In [1]:
"""
FOMC & Fed Speech Downloader
============================
Downloads FOMC statements/minutes, press conferences, and Fed Chair speeches.
Core logic lives in src/downloader.py; this notebook orchestrates the pipeline.
"""

import sys
from pathlib import Path

# Add src to path for imports
sys.path.insert(0, str(Path("..").resolve()))

from src.downloader import create_session, collect_fomc_documents, collect_speeches

# Configuration
DATA_DIR = Path("../data/fed_downloads")

# Create session and download
session = create_session()

# Download FOMC documents
print("Downloading FOMC documents...")
fomc_records = collect_fomc_documents(session, DATA_DIR / "fomc")

# Download speeches
print("\nDownloading speeches...")
speech_records = collect_speeches(session, DATA_DIR / "speeches", start_year=1994)

print(f"\nSummary: FOMC docs: {len(fomc_records)}; speeches: {len(speech_records)}")

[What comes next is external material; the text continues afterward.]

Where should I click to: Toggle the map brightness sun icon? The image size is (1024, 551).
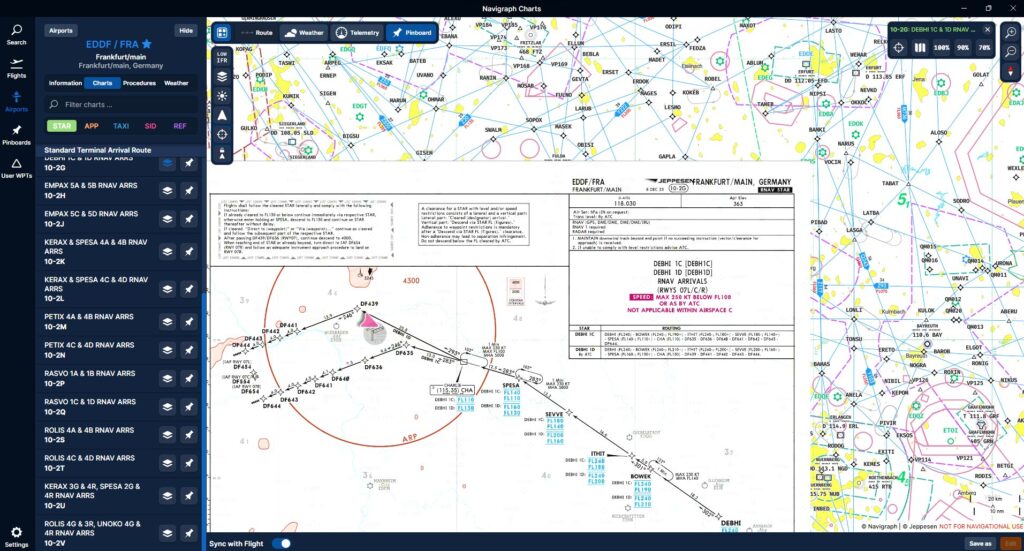click(222, 95)
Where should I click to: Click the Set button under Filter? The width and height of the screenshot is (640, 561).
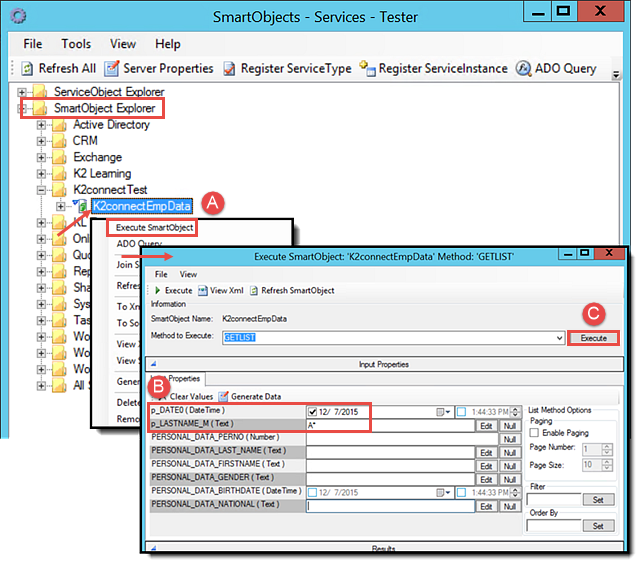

Downloading FOMC documents...


Parsing calendar pages: 100%|██████████| 126/126 [00:15<00:00,  8.02it/s]
Downloading FOMC docs: 100%|██████████| 164/164 [00:00<00:00, 321.78it/s]



Downloading speeches...
Attempting yearly archives...


Downloading speeches: 100%|██████████| 249/249 [00:00<00:00, 7917.26it/s]          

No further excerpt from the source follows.